- [Problem statement]: Starting at the line containing "At what coordinates" and ending at the end of the records, output each line as one string in a JSON list, skipping blank lines and omitting the pictures.

-------- Available records

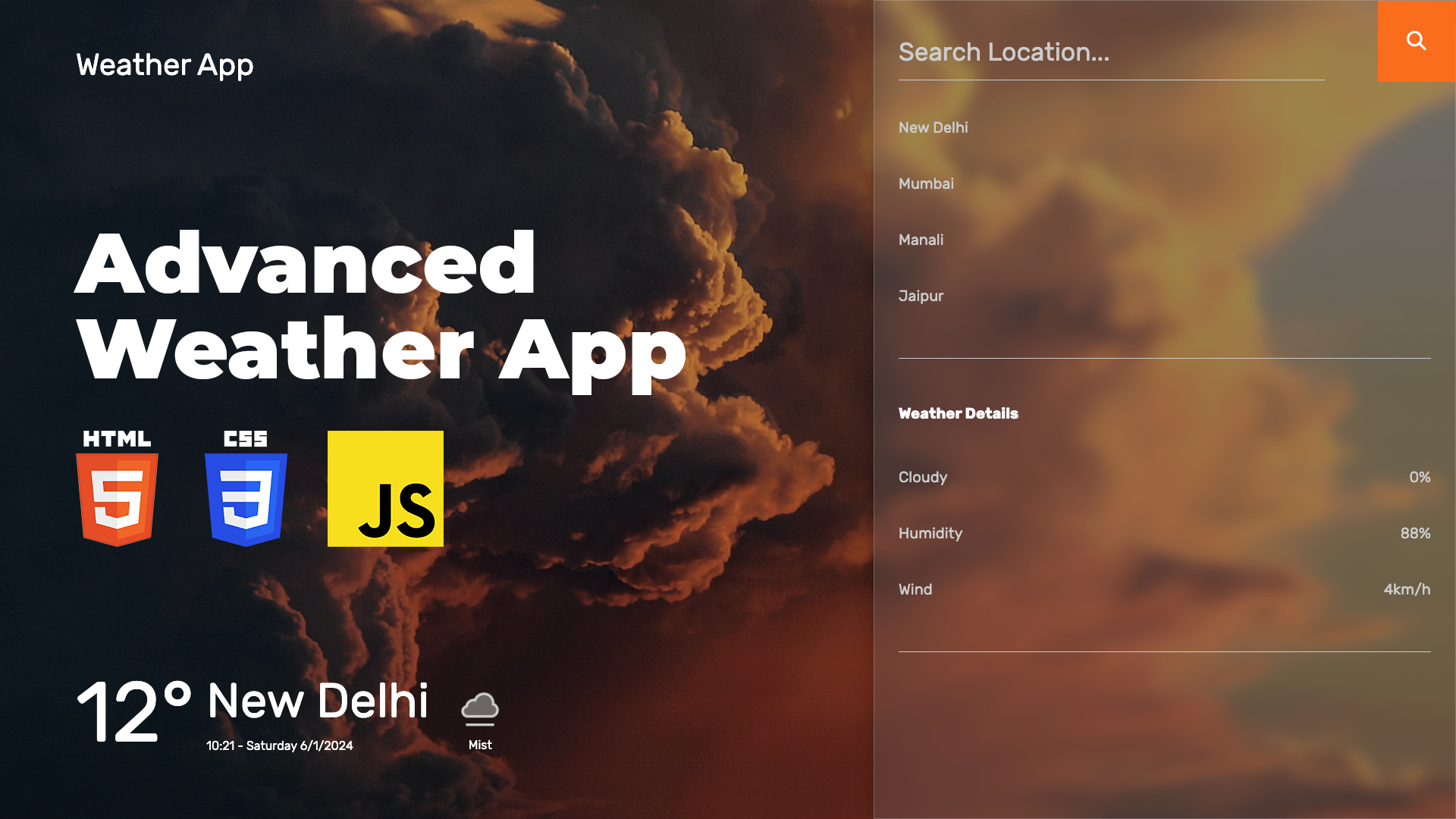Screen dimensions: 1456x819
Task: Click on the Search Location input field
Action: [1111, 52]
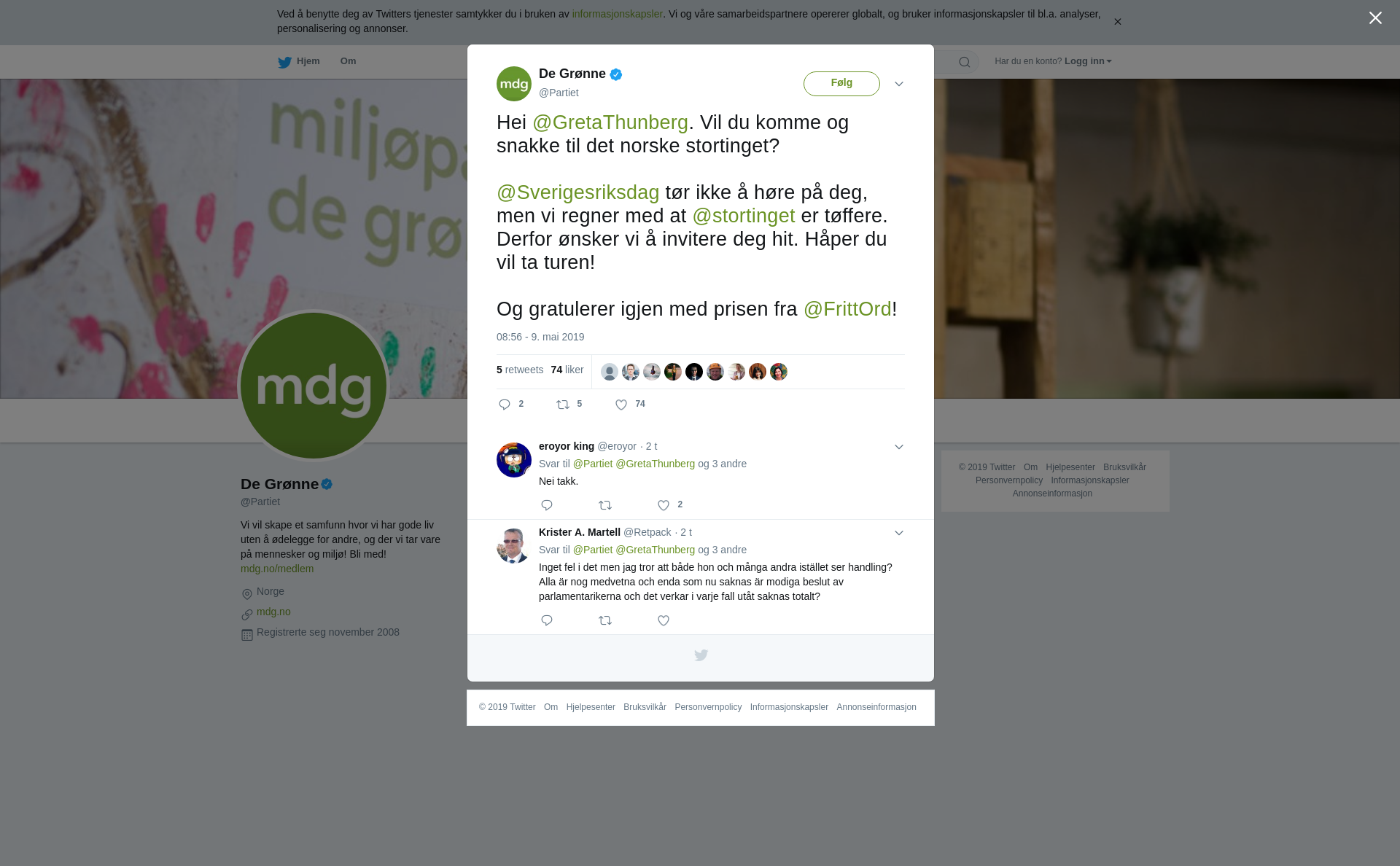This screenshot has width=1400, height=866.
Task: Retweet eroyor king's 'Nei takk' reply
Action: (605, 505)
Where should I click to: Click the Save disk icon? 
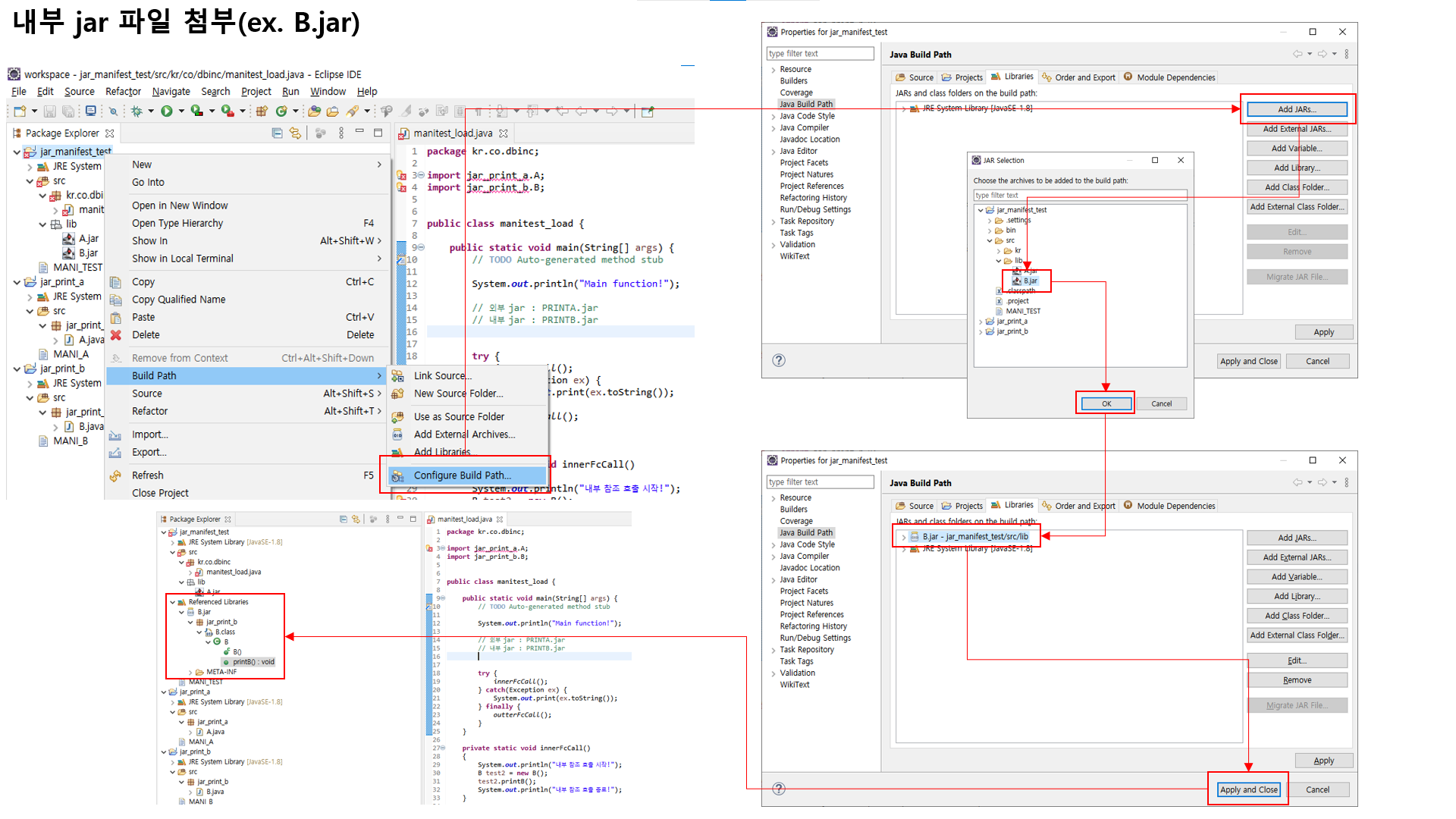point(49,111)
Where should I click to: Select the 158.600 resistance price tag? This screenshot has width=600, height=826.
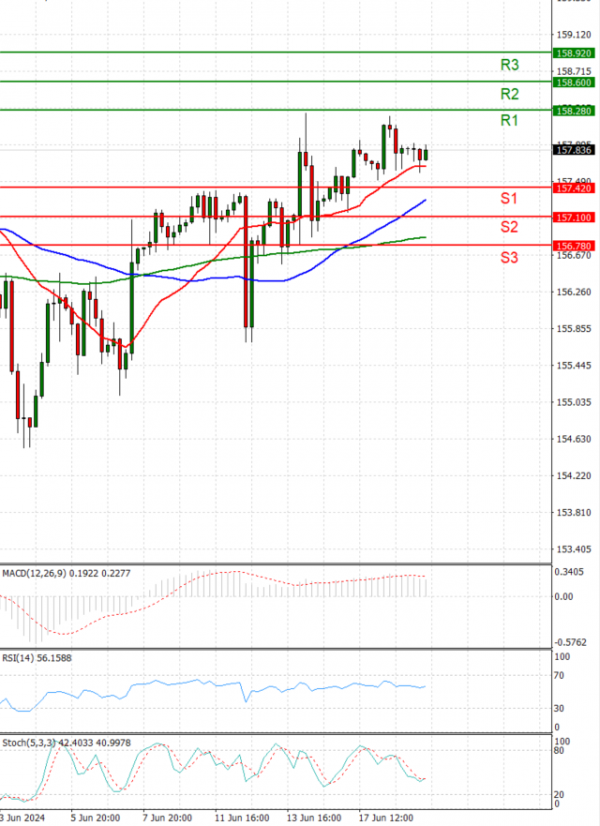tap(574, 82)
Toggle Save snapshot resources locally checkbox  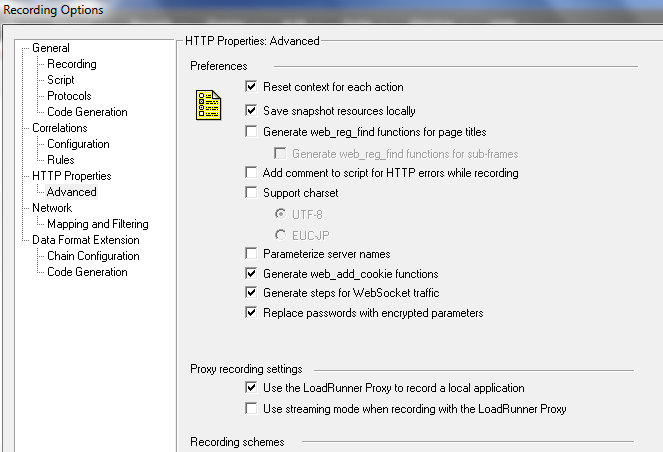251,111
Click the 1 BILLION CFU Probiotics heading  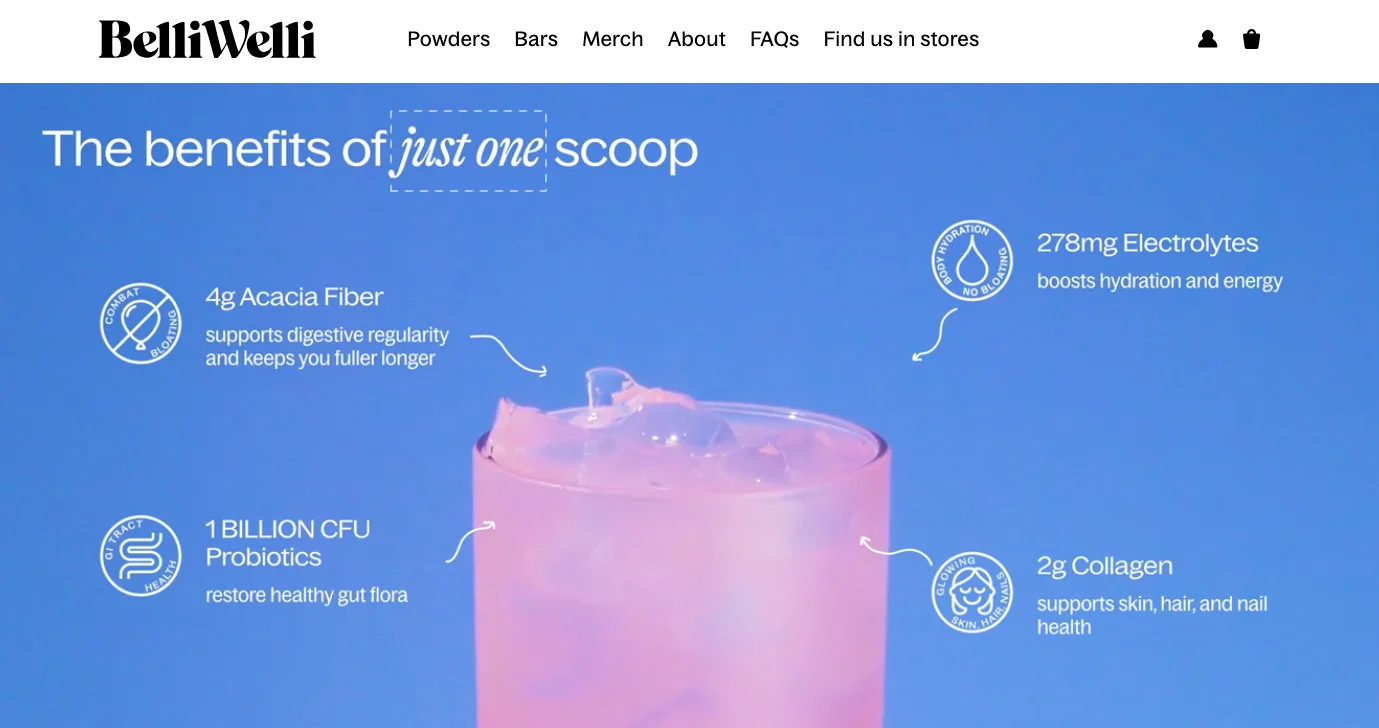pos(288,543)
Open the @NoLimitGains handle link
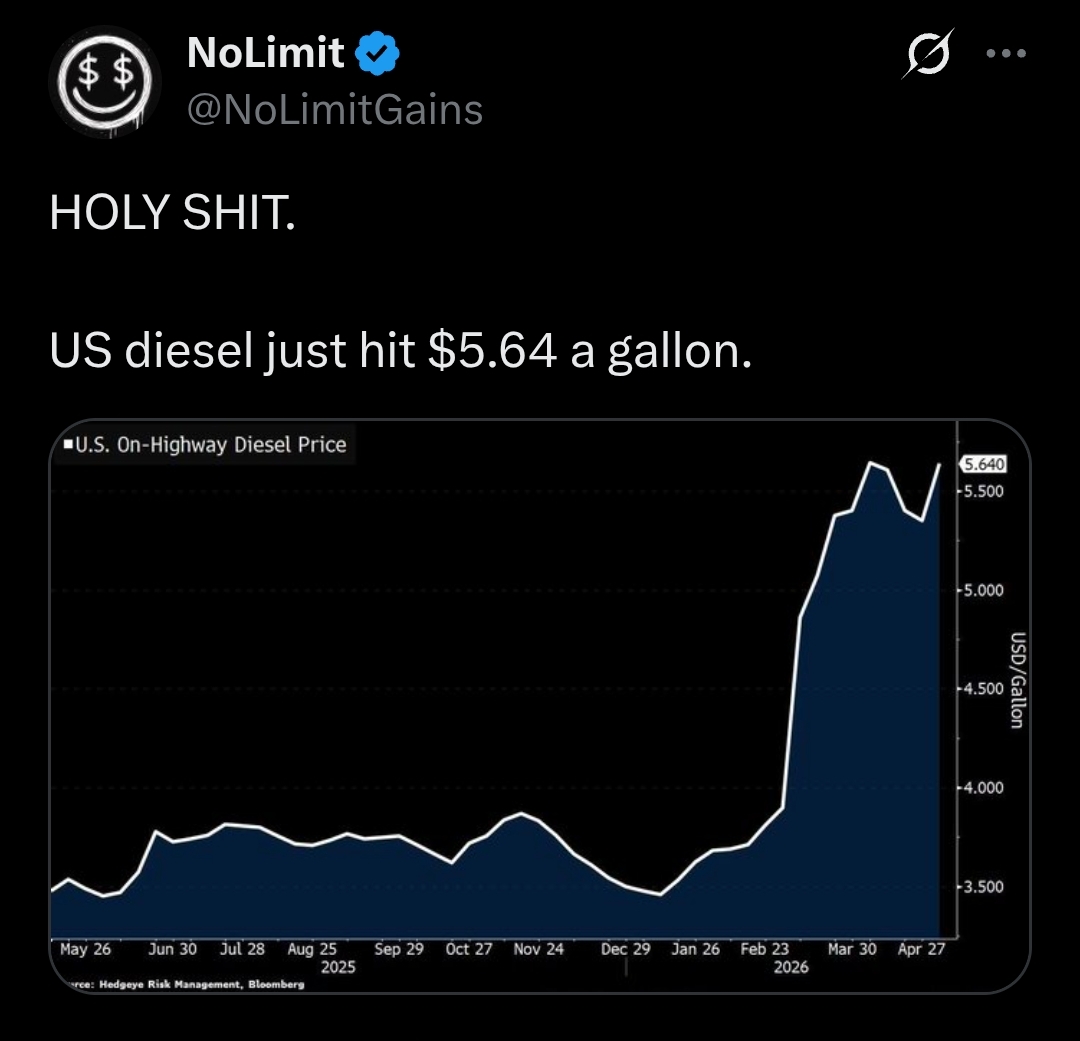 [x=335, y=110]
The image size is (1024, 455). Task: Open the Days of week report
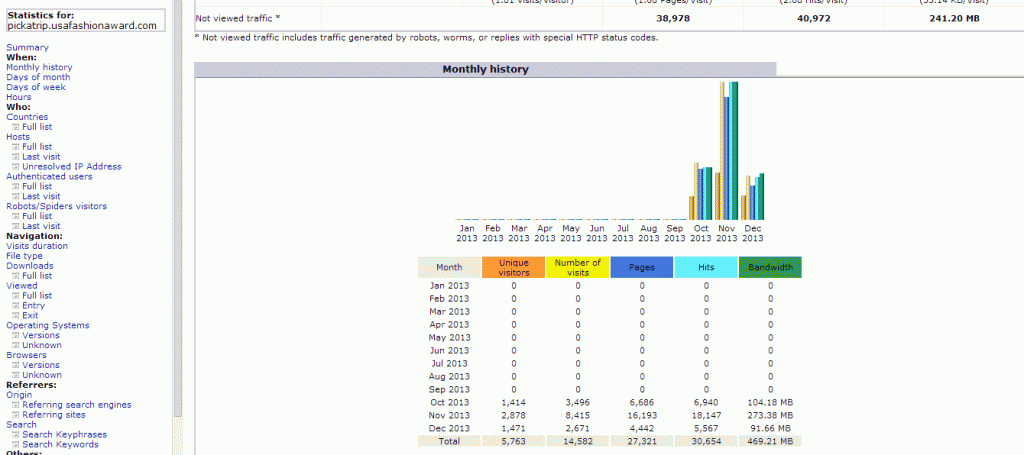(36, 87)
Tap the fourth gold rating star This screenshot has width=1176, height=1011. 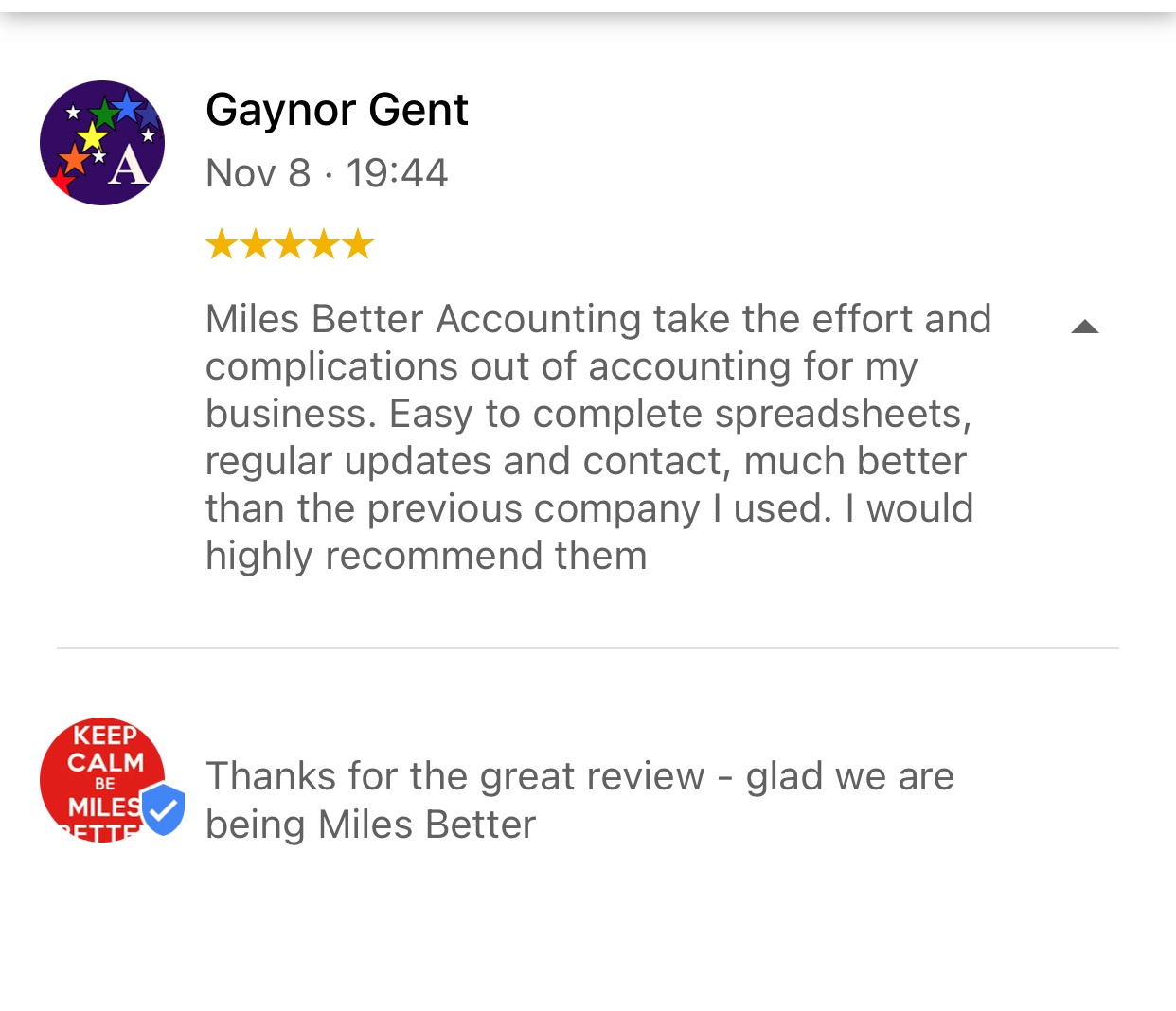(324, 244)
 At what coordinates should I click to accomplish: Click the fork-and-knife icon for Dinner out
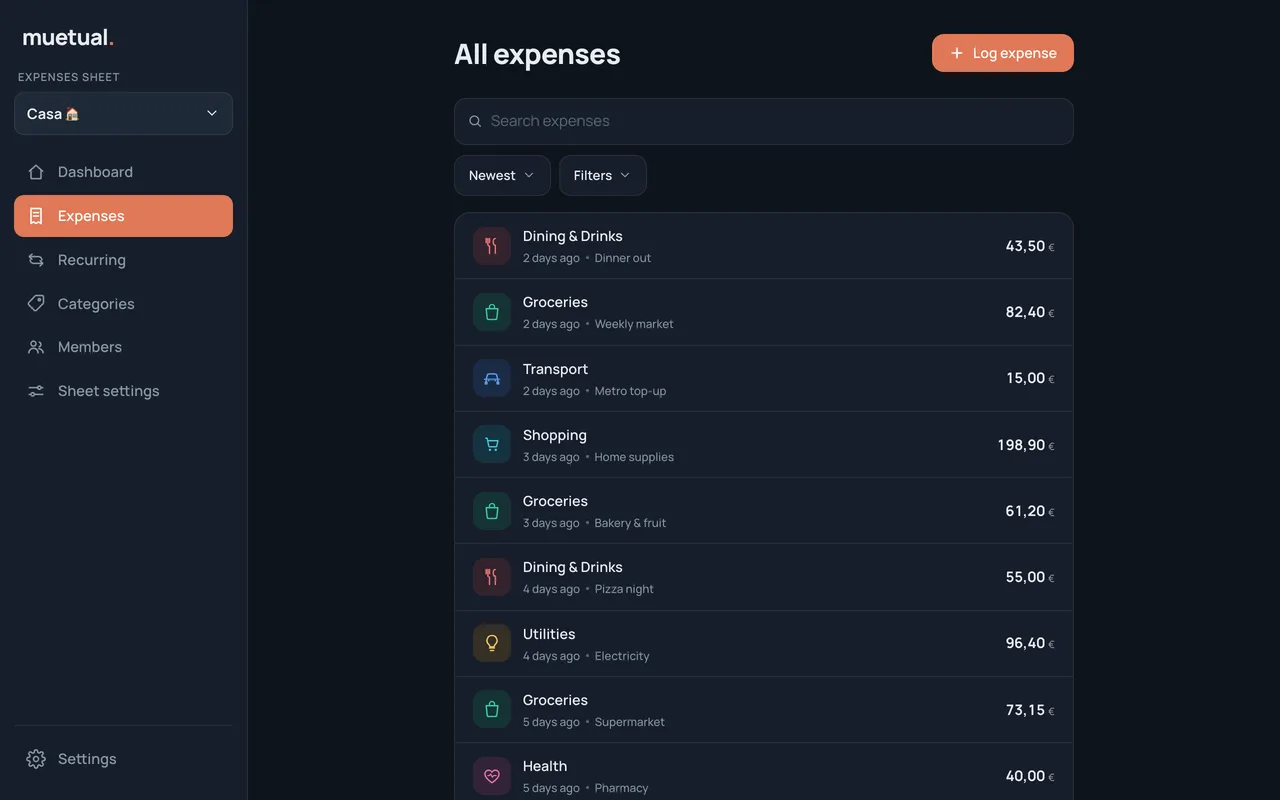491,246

----------------

- [Expected answer]:
[
  " At what coordinates should I click to accomplish: Click the fork-and-knife icon for Dinner out",
  "491,246"
]